WORK TO BE COMPLETED -
Reproduce the lines of the stored entries verbatim, starting at the line that contains "The width and" and ending at the line that contains "[x=621, y=124]", with both of those lines included. Omit the pictures from your answer.

[Stored entries]
-.-.-
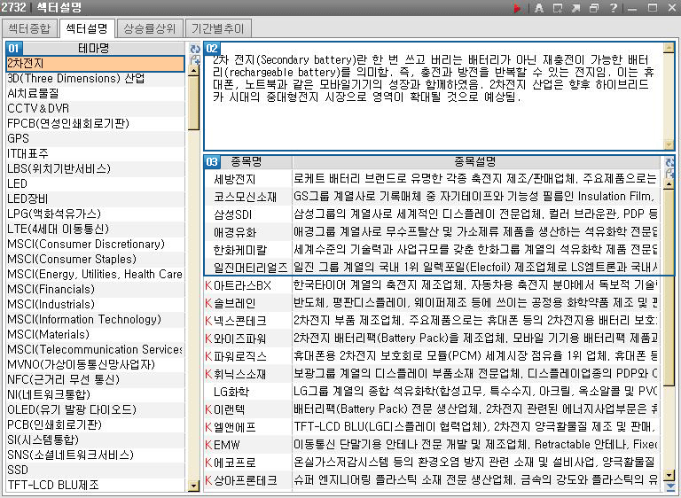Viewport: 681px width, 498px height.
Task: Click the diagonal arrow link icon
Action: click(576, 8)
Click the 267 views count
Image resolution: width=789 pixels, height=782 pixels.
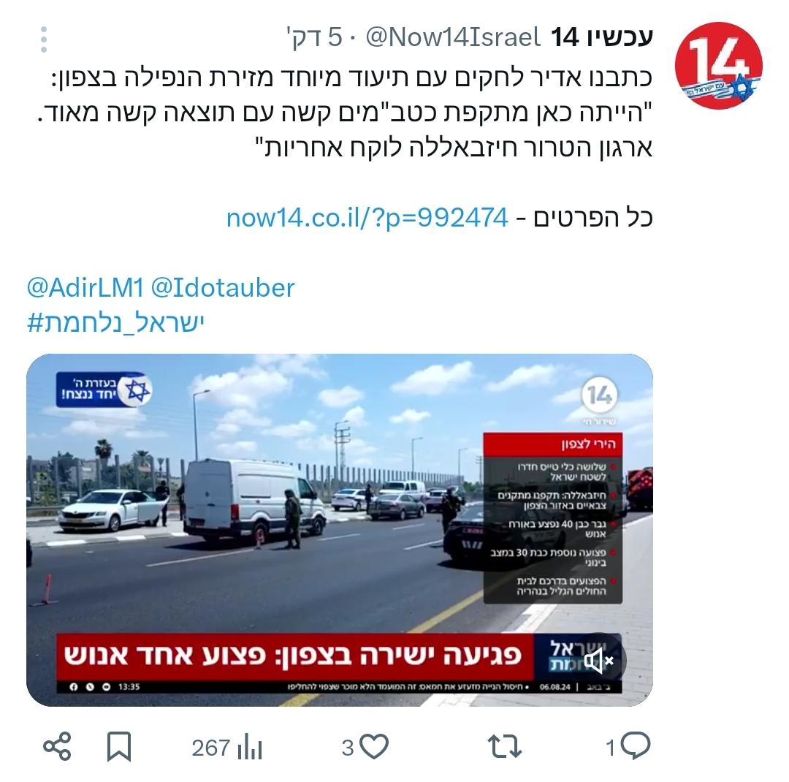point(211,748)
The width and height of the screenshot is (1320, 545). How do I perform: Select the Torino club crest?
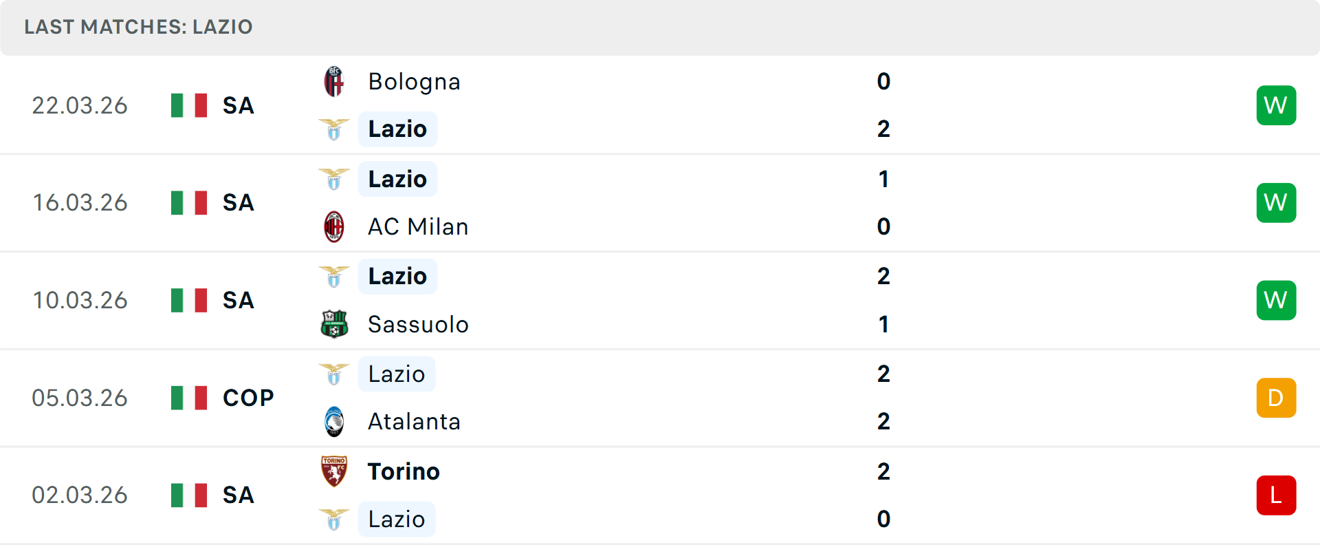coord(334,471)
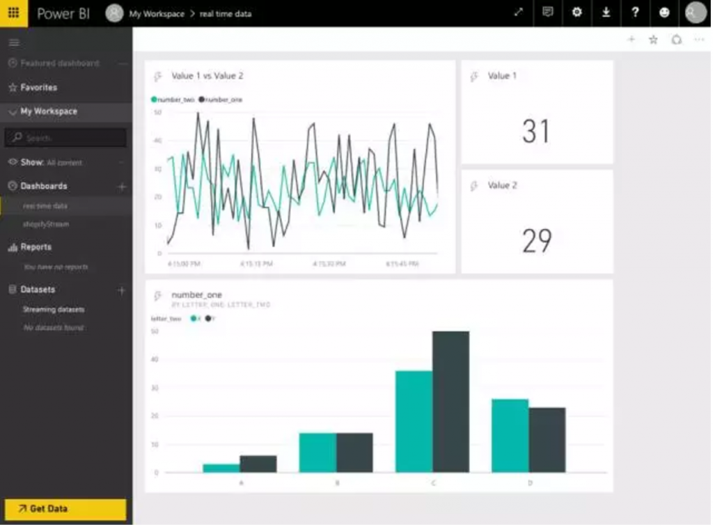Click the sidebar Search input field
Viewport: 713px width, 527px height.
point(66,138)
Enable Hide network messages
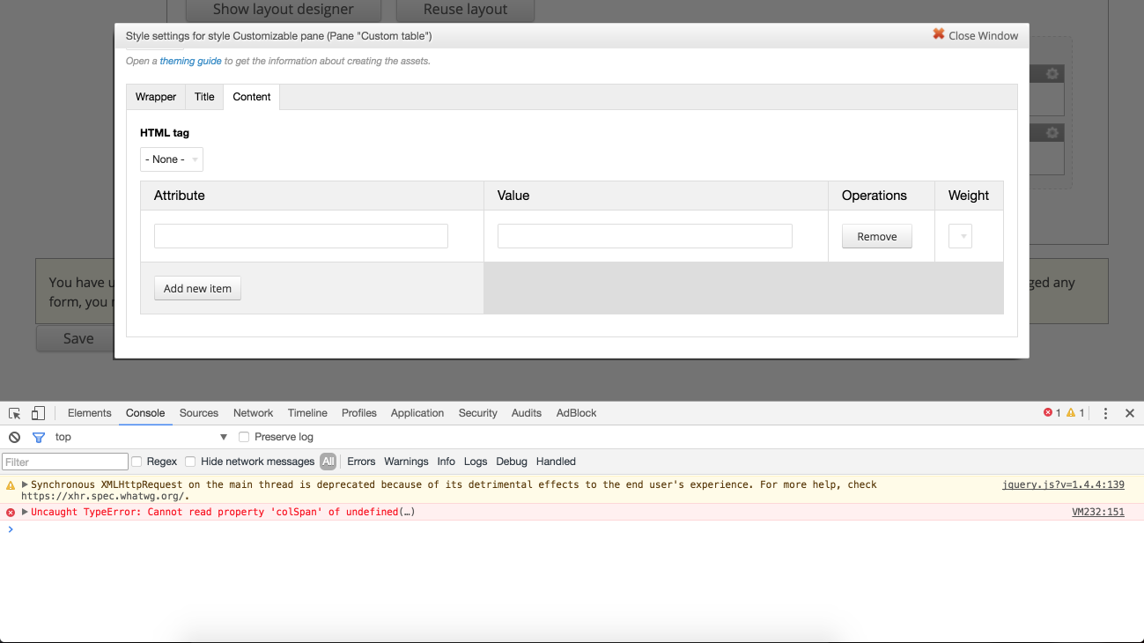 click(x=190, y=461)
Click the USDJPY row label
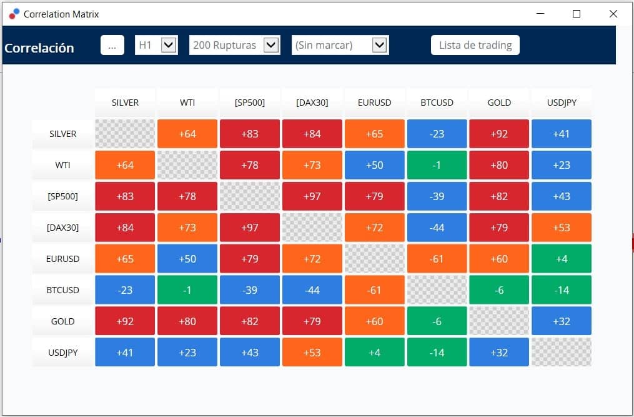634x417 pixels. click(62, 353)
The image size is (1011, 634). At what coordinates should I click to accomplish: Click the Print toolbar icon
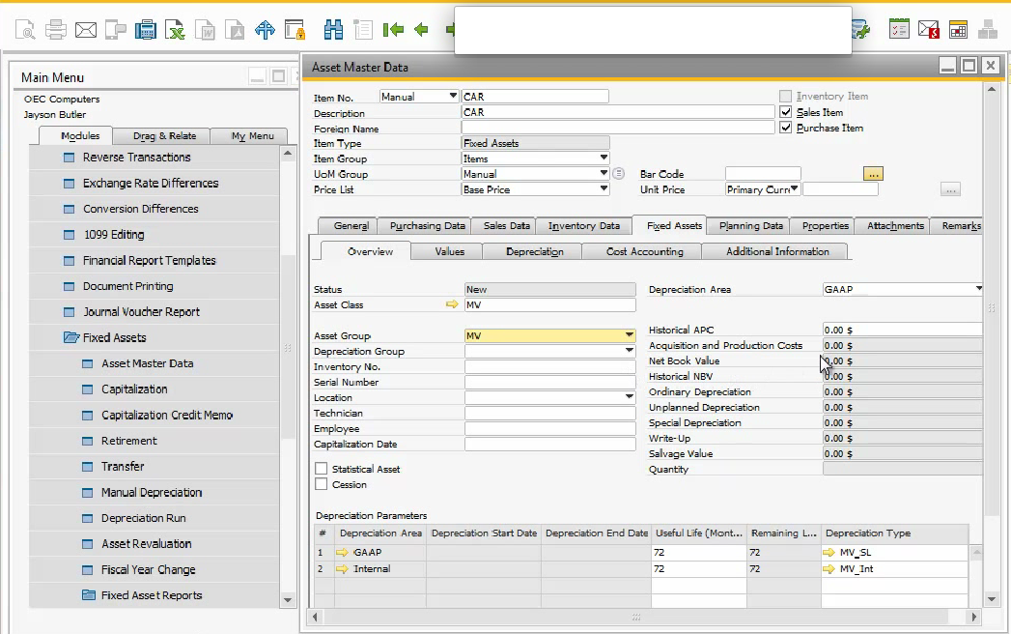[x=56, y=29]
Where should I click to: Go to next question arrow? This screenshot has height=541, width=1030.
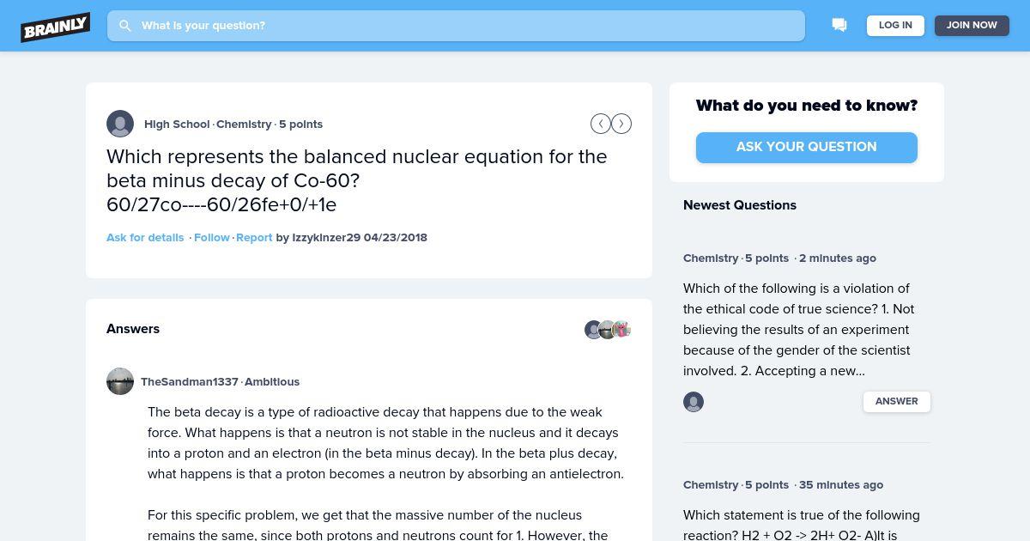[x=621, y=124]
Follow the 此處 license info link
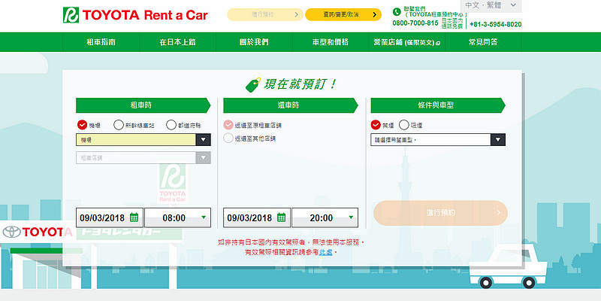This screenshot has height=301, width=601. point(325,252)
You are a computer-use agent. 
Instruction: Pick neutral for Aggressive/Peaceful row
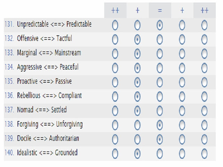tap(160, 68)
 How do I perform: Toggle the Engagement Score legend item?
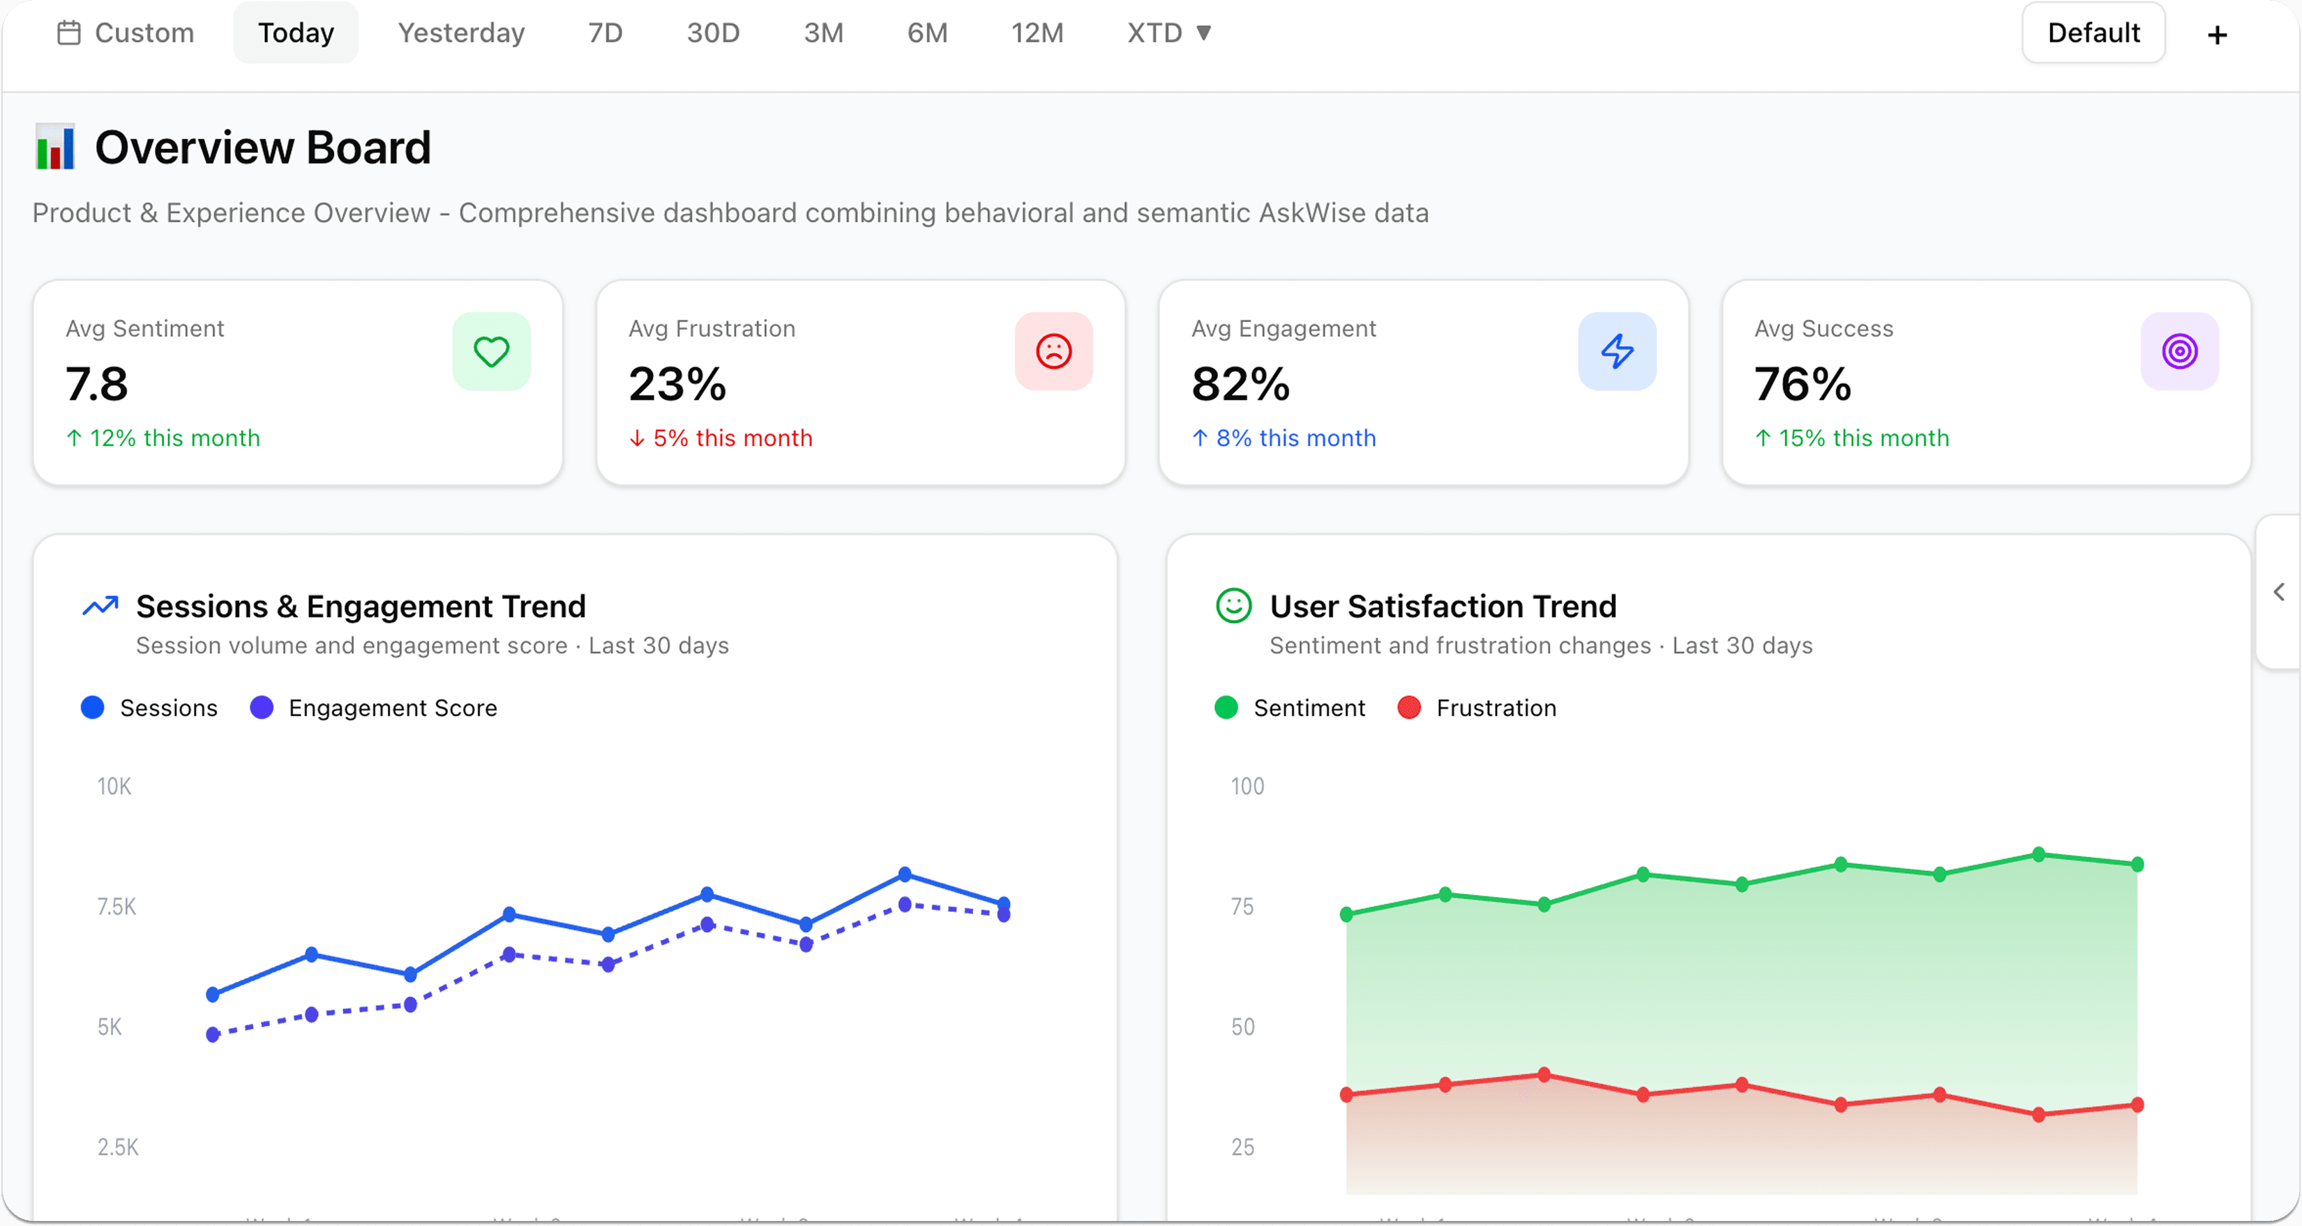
-.-.-
SOLUTION TO THIS EXERCISE -
The width and height of the screenshot is (1320, 545). How do I perform: Select the Torino club crest?
coord(334,471)
Click the sidebar Search input field
Viewport: 713px width, 527px height.
point(66,138)
Enable Hide network messages
 click(x=190, y=461)
Click the USDJPY row label
634x417 pixels. click(62, 353)
The image size is (1011, 634). At what coordinates should I click to accomplish: Click the Print toolbar icon
[x=56, y=29]
Where should I click to: Go to next question arrow? This screenshot has height=541, width=1030.
[x=621, y=124]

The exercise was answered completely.